The Agony and the Ecstasy: Selling my first novel

Patricia Smiley

Ah, I remember it well. It was July 19, 2002. I was on my sailboat in Isthmus Cove, Santa Catalina Island when I got a call from my agent, telling me that he had hammered out contract details with Mysterious Press to buy my first novel, and I was soon to be a published author. I celebrated with a bottle of 2000 Beaulieu Vineyard Chardonnay, which nonetheless tasted like Dom Perignon. I pasted the label in a scrapbook that I was sure would make it into the archives of the Smithsonian one day.

If that story seems too warm and fuzzy, let’s flash back a couple of years to when my twisty publishing journey began. When I started searching for an agent, a friend graciously referred me to her agent at William Morris. He flat out refused to even look at my manuscript, but told her he had an assistant who was just building her list of authors and might agree to read it. She did agree and loved it. Easy, right? Hardly. There had been rejections before that, some of them rather hilarious. I know because I saved all the letters (We wrote letters back in the day; no agent accepted email queries.).

My newly minted agent had just started sending the manuscript of FALSE PROFITS to editors when September 11, 2001 happened. Everything in New York shut down and nobody knew when or if the publishing industry would recover. Two weeks later, my agent called to tell me she was leaving New York and agenting. While I understood her decision, it left me to restart the agent search. Eventually, I signed with another agent who sold the book to Mysterious Press/Warner Books. Before the deal was done, I spoke on the phone with my new editor. She was a bit snarky with me, which was not only surprising but mildly disconcerting. It wasn’t until later that I would surmise why she had reacted that way.
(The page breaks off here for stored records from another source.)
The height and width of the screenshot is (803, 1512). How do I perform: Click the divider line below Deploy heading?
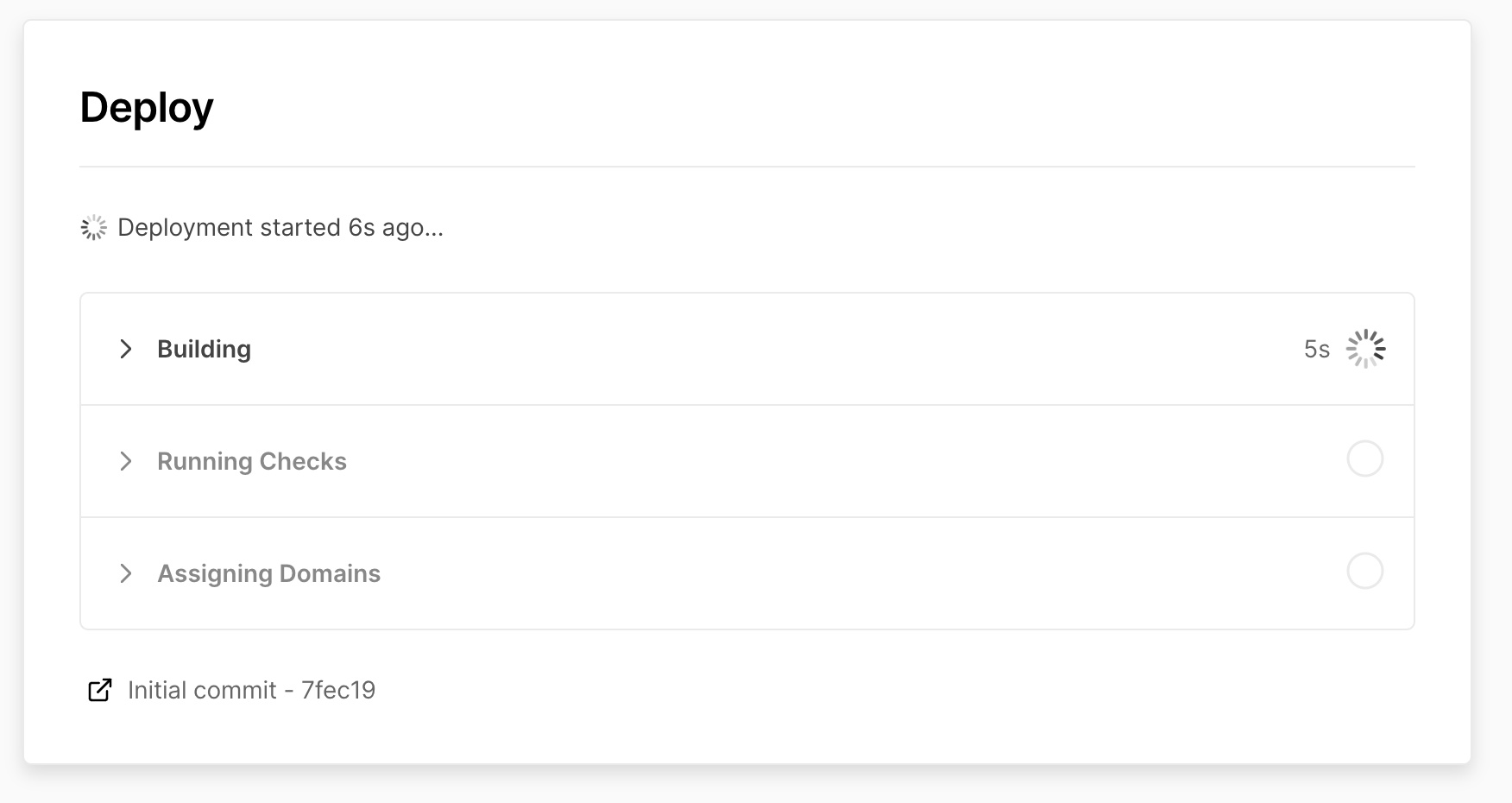coord(747,167)
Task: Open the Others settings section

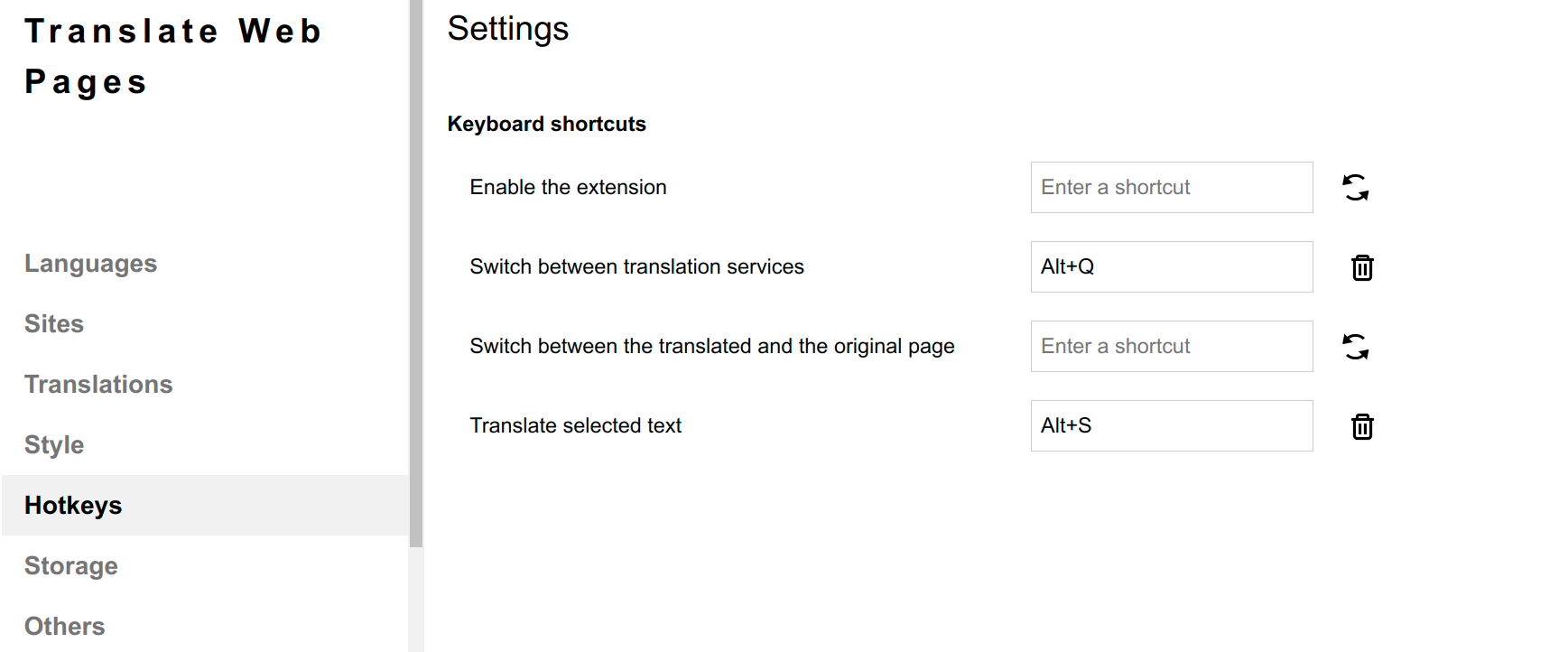Action: [x=64, y=626]
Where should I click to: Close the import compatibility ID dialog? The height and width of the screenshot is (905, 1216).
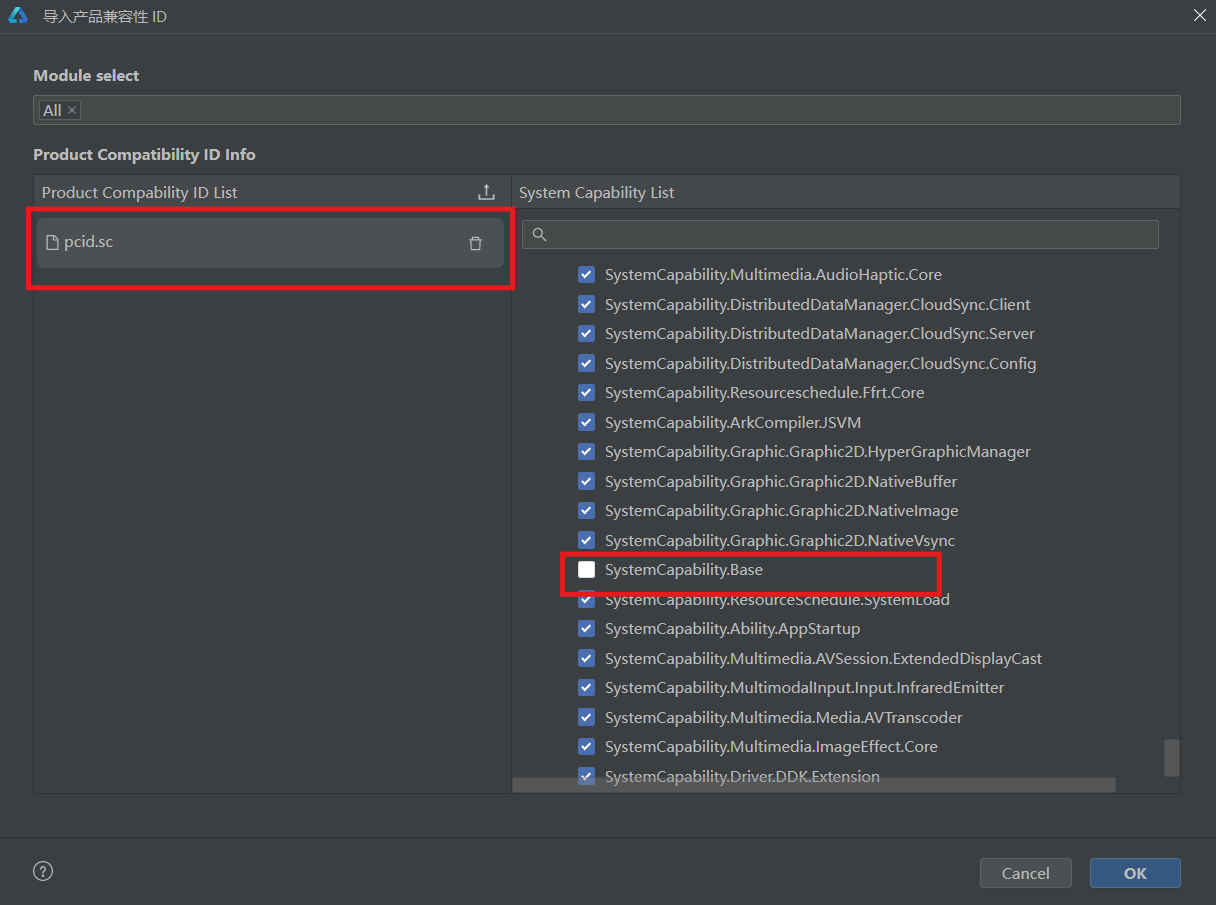[x=1199, y=15]
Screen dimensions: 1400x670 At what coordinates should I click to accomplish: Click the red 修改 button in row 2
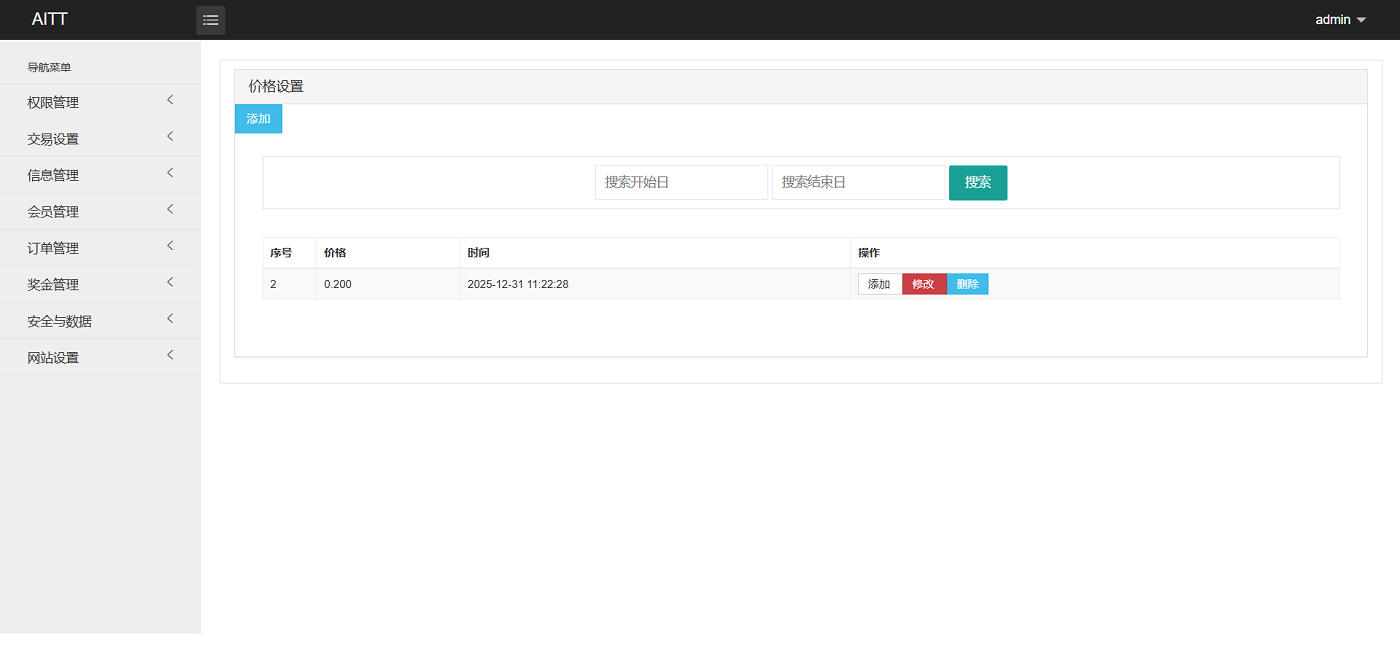click(923, 284)
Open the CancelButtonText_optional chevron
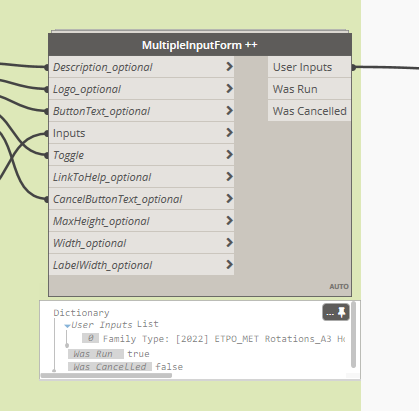Image resolution: width=419 pixels, height=411 pixels. pyautogui.click(x=229, y=199)
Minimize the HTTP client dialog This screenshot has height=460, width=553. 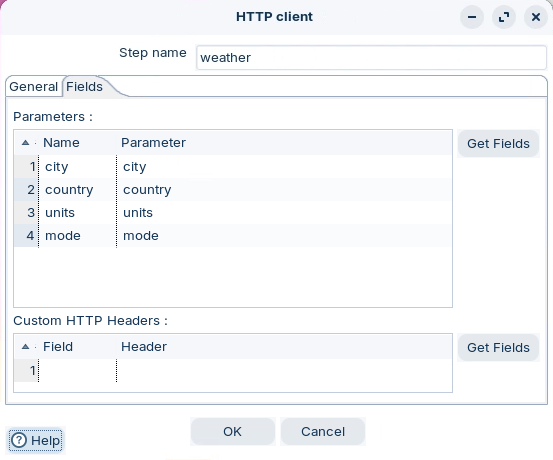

The actual contract didn’t arrive until mid-December 2002, five months after we agreed on the contract terms. Meanwhile, I waited for the editorial letter, outlining what changes I’d have to make. September arrived and still I’d heard nothing from my editor. I began to worry. Soon after, my agent discovered quite by happenstance, that my editor was no longer there. She had left without telling me, which suggested she was already on her way out the door when she bought my book. I was assigned editor #2. It was now 2003. I finally received an editorial letter and was working on revisions, when in June 2003 I learned that editor #2 had died. I was assigned editor #3.

FALSE PROFITS was released just before Thanksgiving 2004. I was indeed thankful, but by that time it had been almost two and a half years since Mysterious Press had bought the manuscript and five years since I’d signed with my first agent.


Hello, Smithsonian? It’s Patty. I’m still writing. Can we talk?

3 comments:

  1. Thanks for letting me dish, James O.

    ReplyDelete
  2. Being on the boat was smart. If they'd turned you down, you could have sailed west with the night.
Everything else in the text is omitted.